Gurrieri
Davvero importante il bel volume sui “Saggi di storia dell’arte, 1928 – 1991 / Tra Giotto e Vasari di Ugo Procacci” curato da Chiara Franceschini (Viella, Roma). Dopo il Festschrift del 1977, per le cure di Maria Grazia Ciardi Dupré e Paolo Dal Poggetto e pochi altri saggi a seguire, questo volume, anche per le introduzioni di Franceschini e Giuliano Pinto, può essere considerato il più sistematico sforzo per perimetrare la vasta, complessa e stimolante figura del soprintendente di Firenze che traversò la tragedia del secondo conflitto mondiale e l’alluvione del 1966. L’autrice, severamente formatasi agli studi di storia dell’arte ci propone di “rileggere Ugo Procacci”.
Il volume raccoglie sedici saggi di Procacci (1905 – 1991) usciti fra il ’28 e il ’91, che pur essendo una scelta molto ristretta, include – su una bibliografia di 134 titoli alcuni dei suoi lavori più rappresentativi dello studioso e funzionario. Dopo essersi laureato con Giuseppe Fiocco con una tesi su Spinello Aretino nel 1927, entra per concorso nell’amministrazione delle Arti nel 1933 (insieme alla collega Becherucci).

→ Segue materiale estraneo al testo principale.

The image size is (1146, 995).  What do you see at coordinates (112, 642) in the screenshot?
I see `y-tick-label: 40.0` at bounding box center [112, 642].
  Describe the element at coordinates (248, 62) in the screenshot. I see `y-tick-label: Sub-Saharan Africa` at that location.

Procacci visse una stagione in cui Firenze era il cuore pulsante degli interessi europei e americani (pubblici e privati) di storia dell’arte.
Si ricorda come la fondazione del Kunsthistorisches Institut in Florenz (1897), cui contribuirono studiosi del Rinascimento fiorentino come Aby Warburg (1866 – 1929) e l’insediarsi di Bernard Berenson (1865 – 1959) a Settignano, restano indici di quel clima culturale. A Procacci va ricondotto il metodo “monumento e documento” che postulava la simbiosi fra la lettura del testo artistico e i dati archivistici a supporto. Fondamentali i suoi scritti su Masaccio, Masolino, Giotto, Giovanni da Milano, Vasari scrittore.